Open bgalerne opened 2 years ago

bgalerne commented 2 years ago

Hi,

We recently encountered a strange behavior regarding autograd of logsumexp involving distances between vectors having a large dimension.

The following code is stable when running on Google Colab without GPU and unstable when running on Google Colab with a GPU. This was also observed on a private GPU server.

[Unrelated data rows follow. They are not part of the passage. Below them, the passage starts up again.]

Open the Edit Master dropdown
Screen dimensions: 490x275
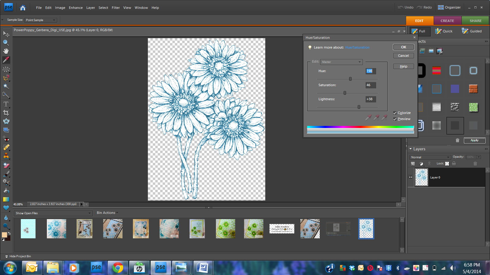tap(341, 62)
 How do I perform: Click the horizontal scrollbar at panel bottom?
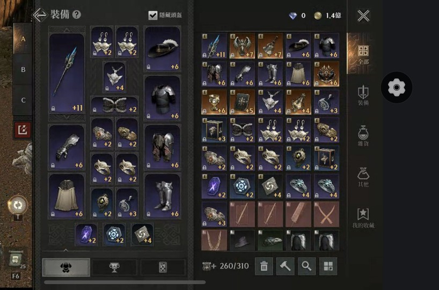[x=125, y=282]
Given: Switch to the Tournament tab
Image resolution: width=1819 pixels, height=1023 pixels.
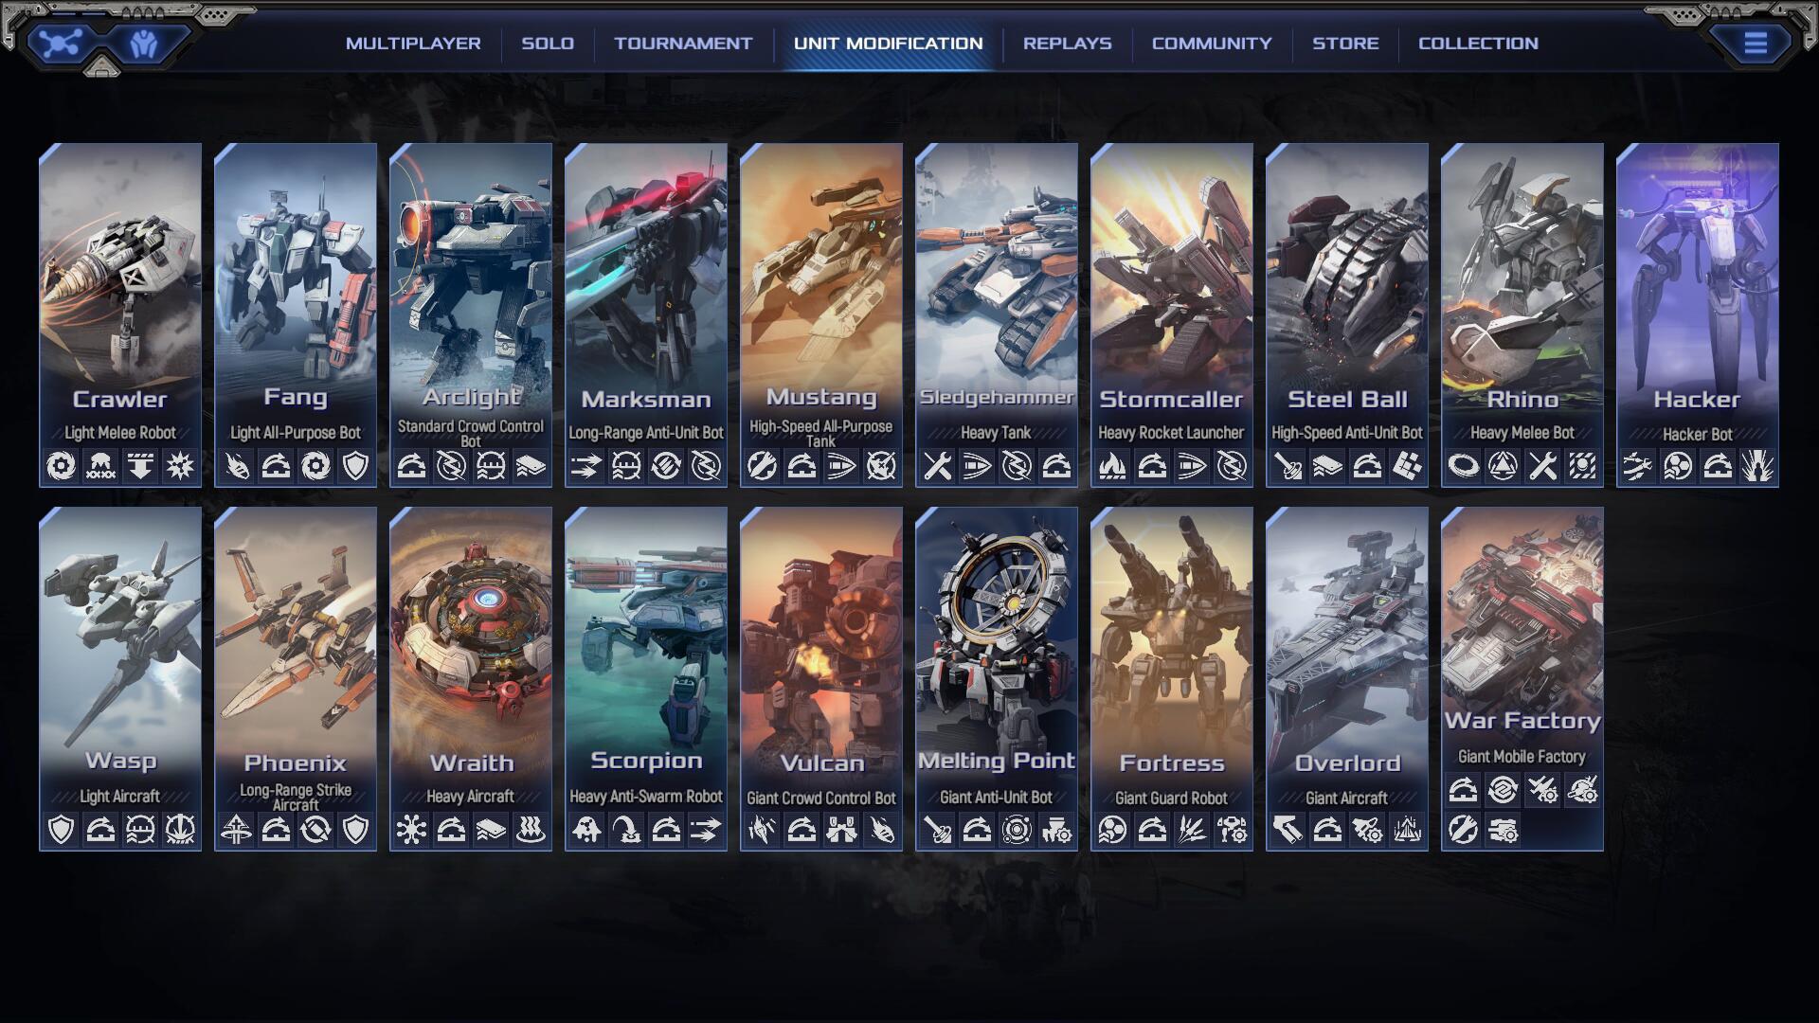Looking at the screenshot, I should (x=682, y=43).
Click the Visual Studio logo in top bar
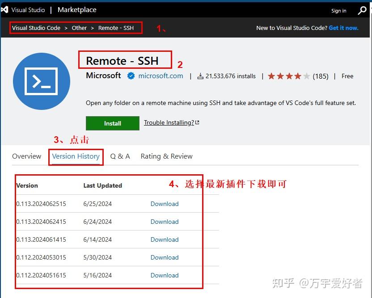Viewport: 372px width, 298px height. [x=6, y=9]
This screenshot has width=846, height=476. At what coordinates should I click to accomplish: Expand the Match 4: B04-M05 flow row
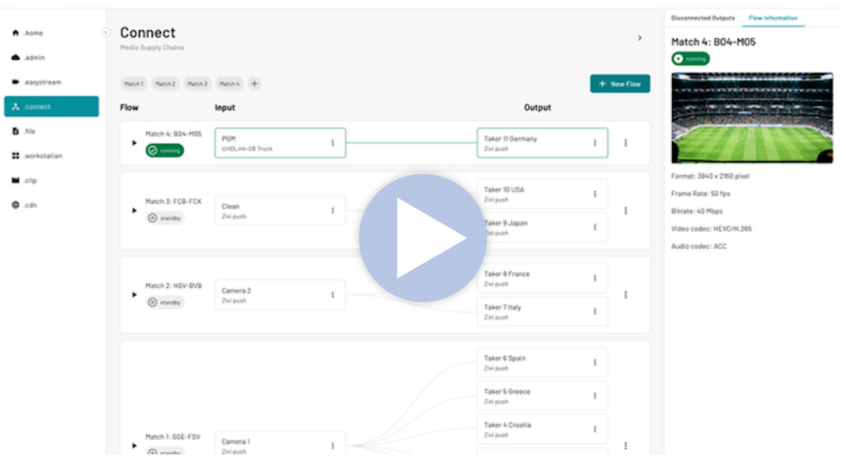tap(134, 143)
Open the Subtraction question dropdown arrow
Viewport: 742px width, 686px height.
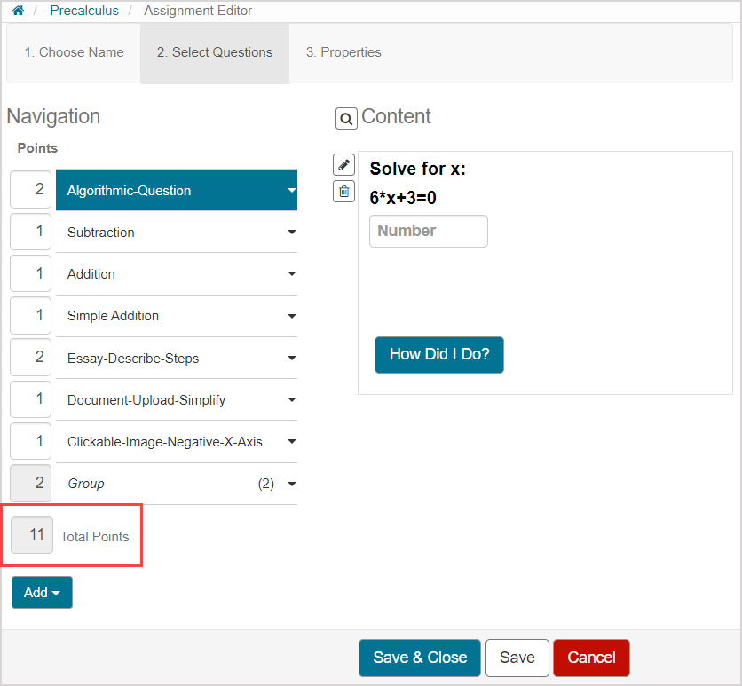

The problem starts to occur for patch_size >= 7. Computing logsumexp is OK but the output of the autograd call is non consistent (and starts to be 'nan' for patch_size >= 8).

Do you have a solution regarding this problem ?

!pip install pykeops[colab] > install.log
import torch
from pykeops.torch import LazyTensor

nptsx = 2
nptsy = 2
patch_size = 7 # OK for 6 with or without GPU, unstable for 7 with GPU

torch.manual_seed(0)
x=torch.rand(nptsx, 3*patch_size**2).double()
x.requires_grad = True
y=torch.rand(nptsy, 3*patch_size**2).double()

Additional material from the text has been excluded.